■ Your instructions
Write out the line that holds "At what coordinates" together with every line that follows it to the end of the material below, exactly. Omit the pictures.

■ Extracted entries
※ ※ ※
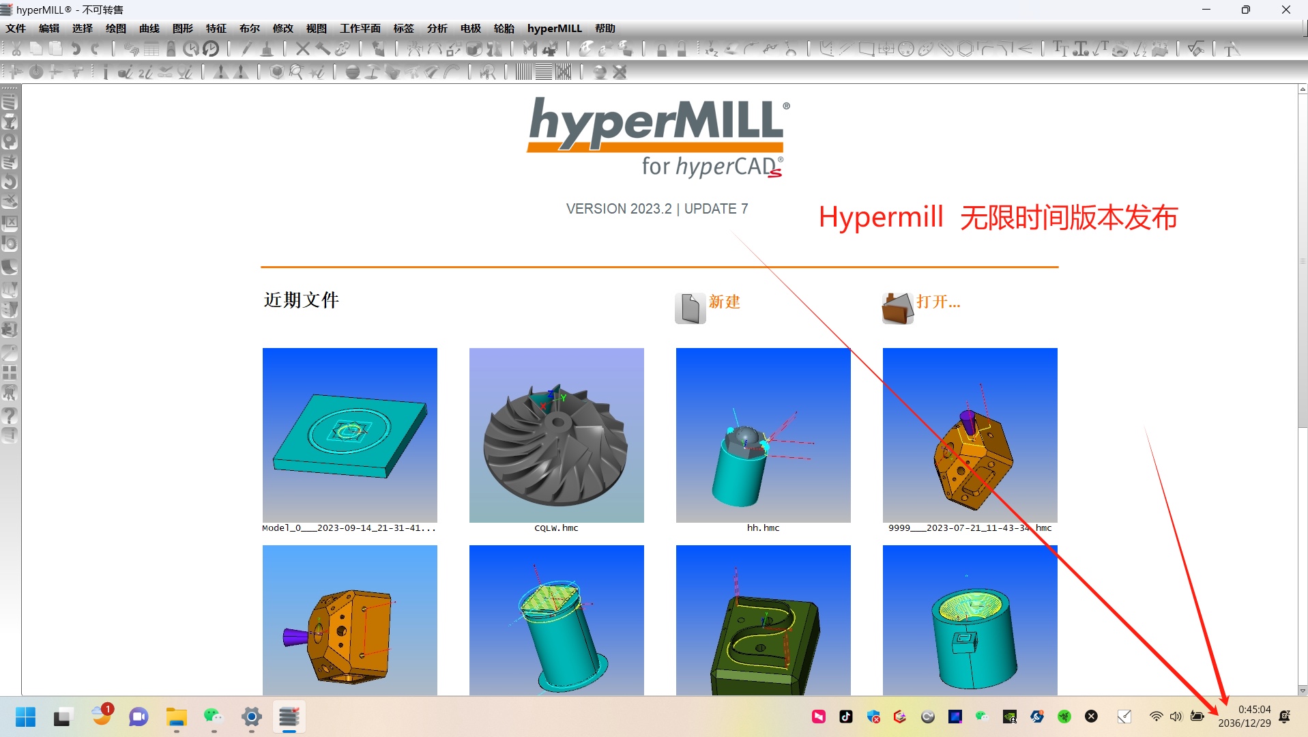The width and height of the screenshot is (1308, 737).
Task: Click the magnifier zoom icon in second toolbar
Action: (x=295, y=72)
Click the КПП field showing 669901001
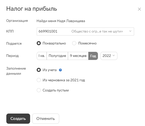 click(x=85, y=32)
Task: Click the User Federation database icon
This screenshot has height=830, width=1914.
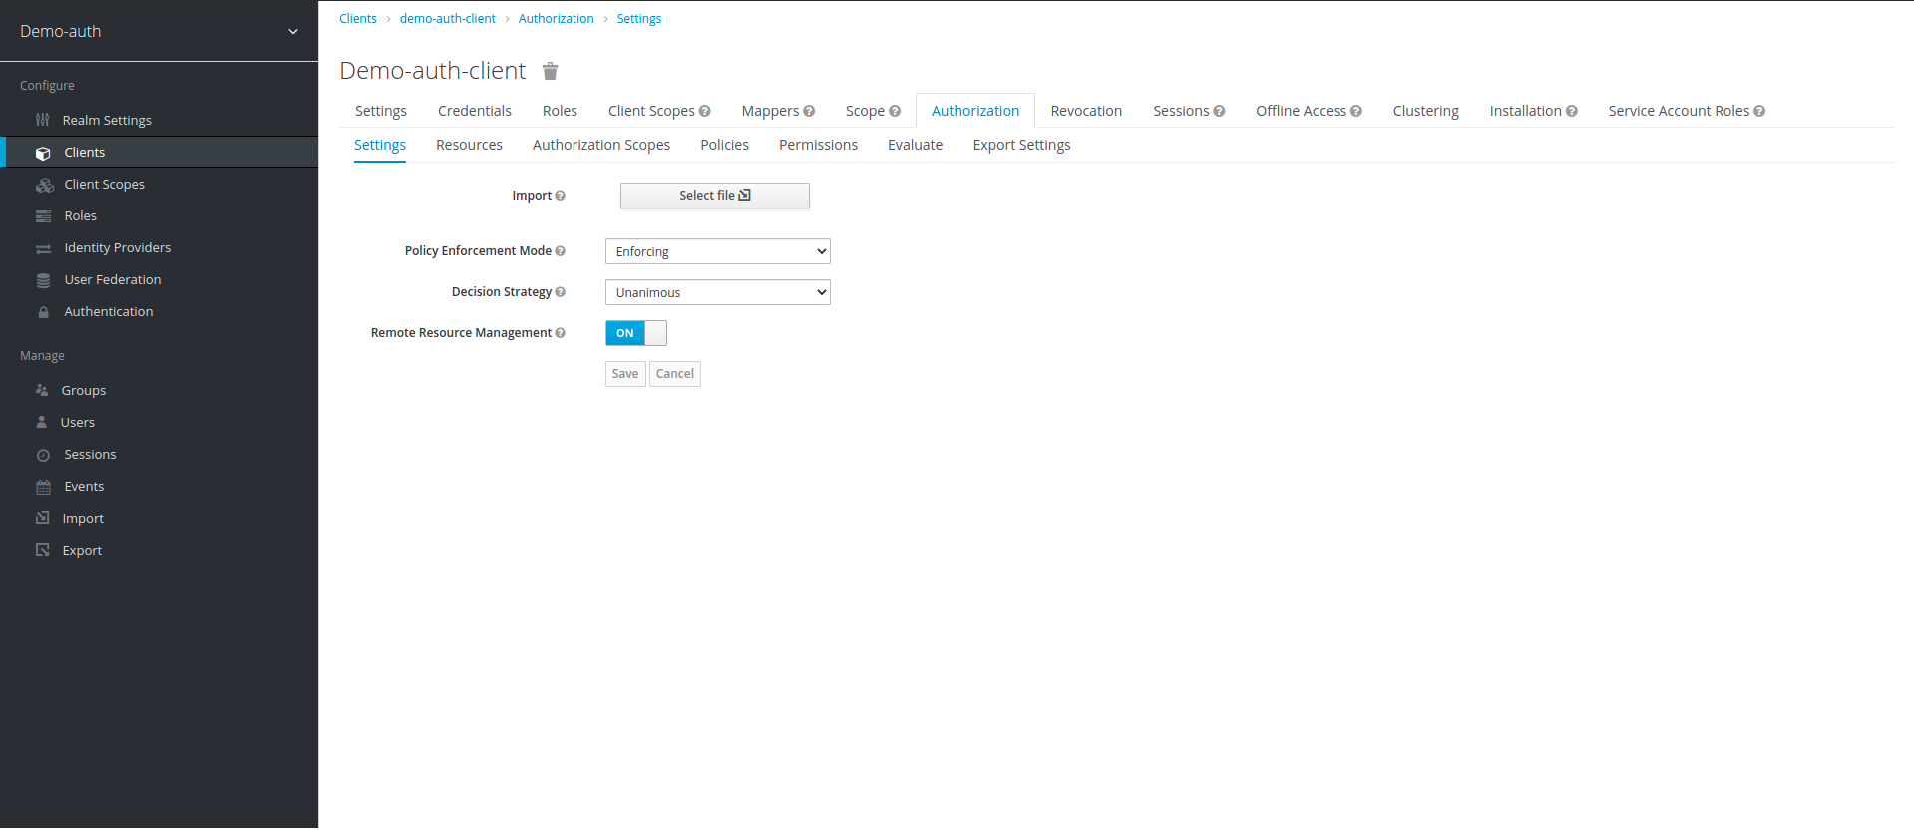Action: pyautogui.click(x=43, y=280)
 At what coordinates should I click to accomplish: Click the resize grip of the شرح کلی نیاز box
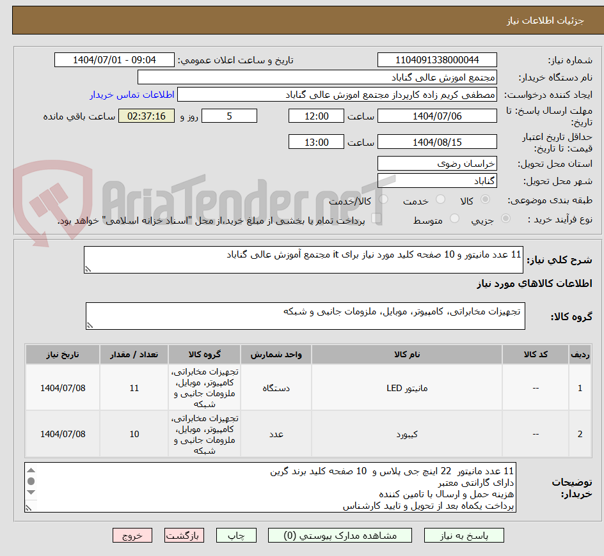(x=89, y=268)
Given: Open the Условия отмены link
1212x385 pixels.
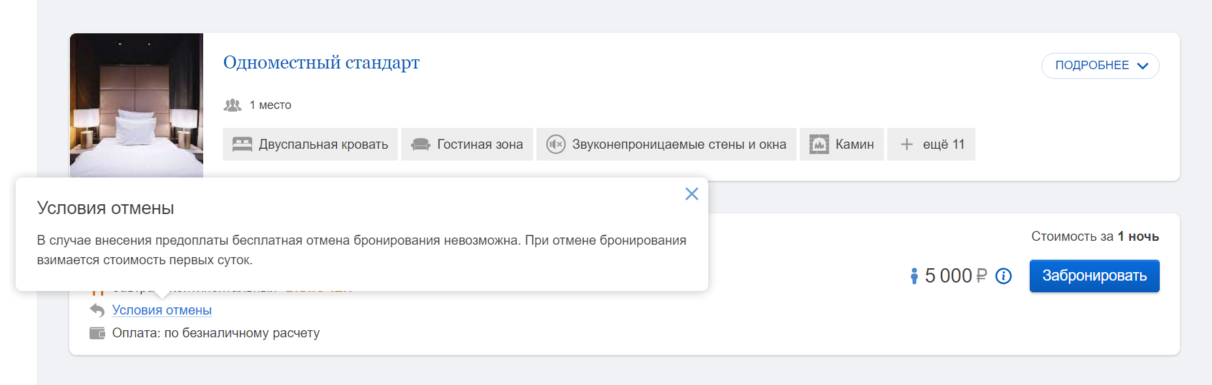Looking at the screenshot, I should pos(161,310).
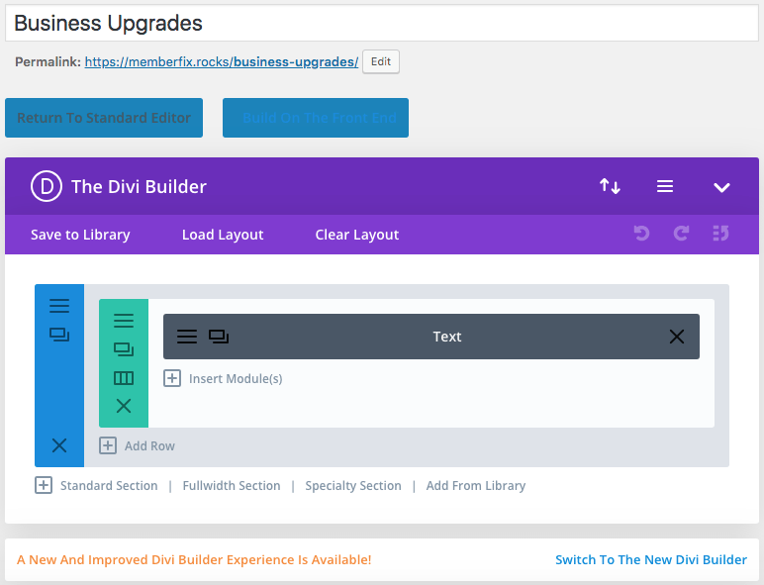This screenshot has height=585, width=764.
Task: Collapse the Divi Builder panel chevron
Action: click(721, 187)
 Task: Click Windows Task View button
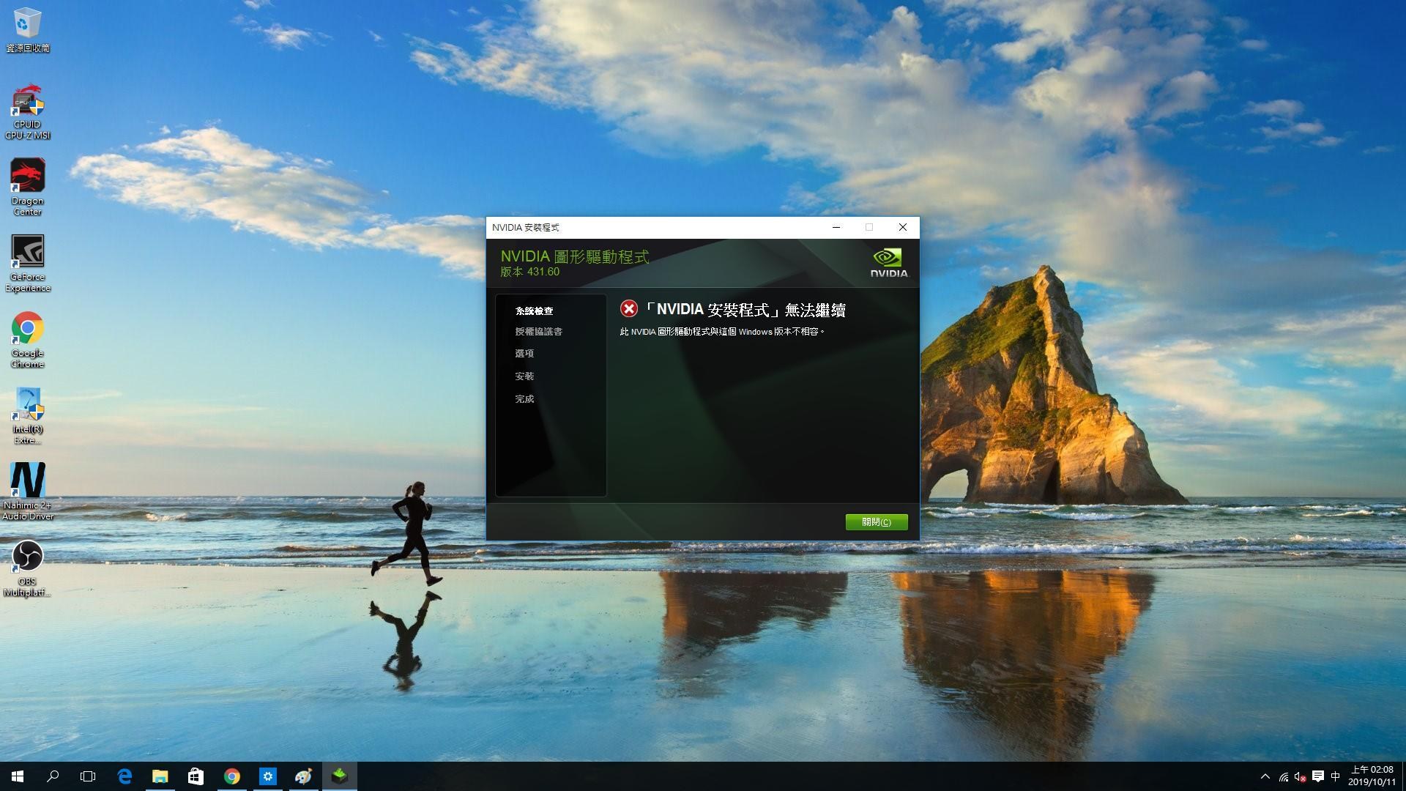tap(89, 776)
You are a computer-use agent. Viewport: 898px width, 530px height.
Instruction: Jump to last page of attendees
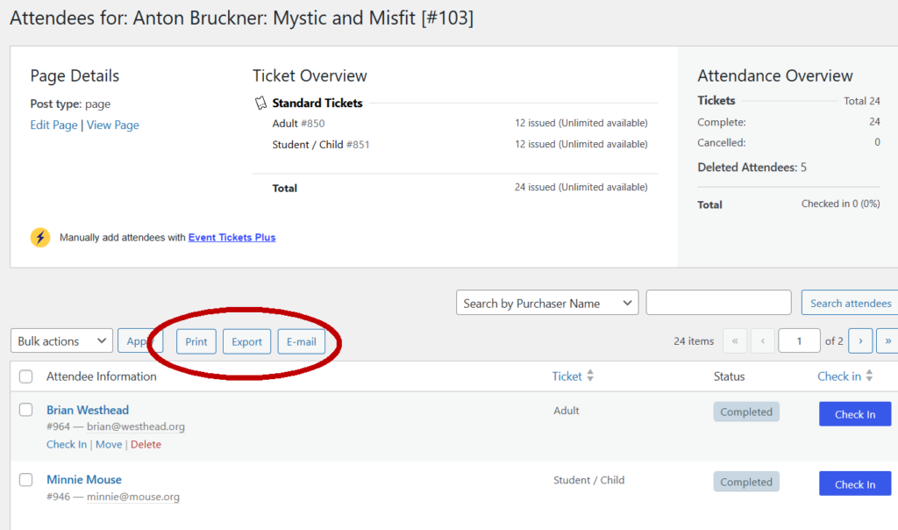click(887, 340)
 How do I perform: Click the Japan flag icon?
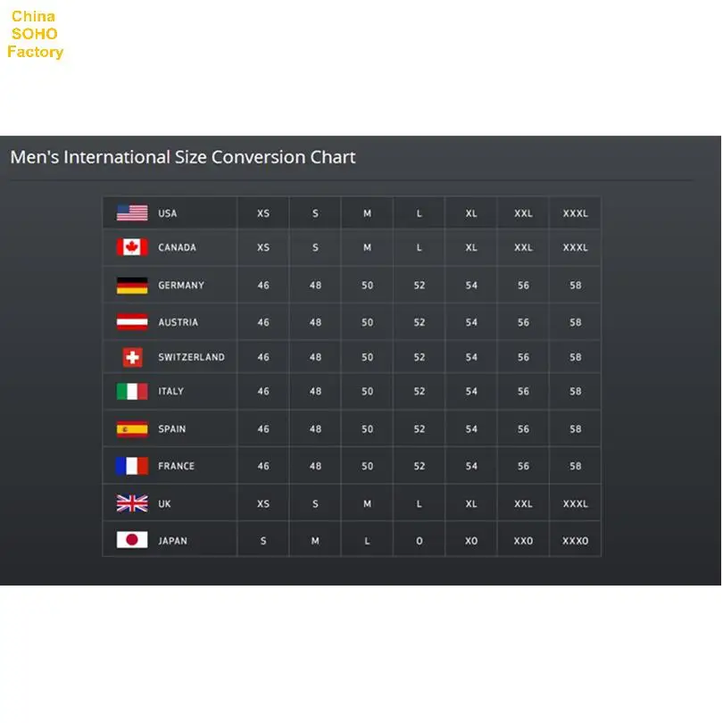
※ ※ ※
■ Exercise solution
 At what coordinates should I click to accomplish: Click the resize grip of the شرح کلی نیاز box
(x=89, y=268)
Given: Open the Условия отмены link
1212x385 pixels.
Looking at the screenshot, I should pos(161,310).
This screenshot has height=585, width=764.
Task: Collapse the Divi Builder panel chevron
Action: click(721, 187)
 Task: Click Windows Task View button
tap(89, 776)
You are a computer-use agent. Viewport: 898px width, 530px height.
Instruction: Jump to last page of attendees
click(887, 340)
 How do I perform: Click the Japan flag icon?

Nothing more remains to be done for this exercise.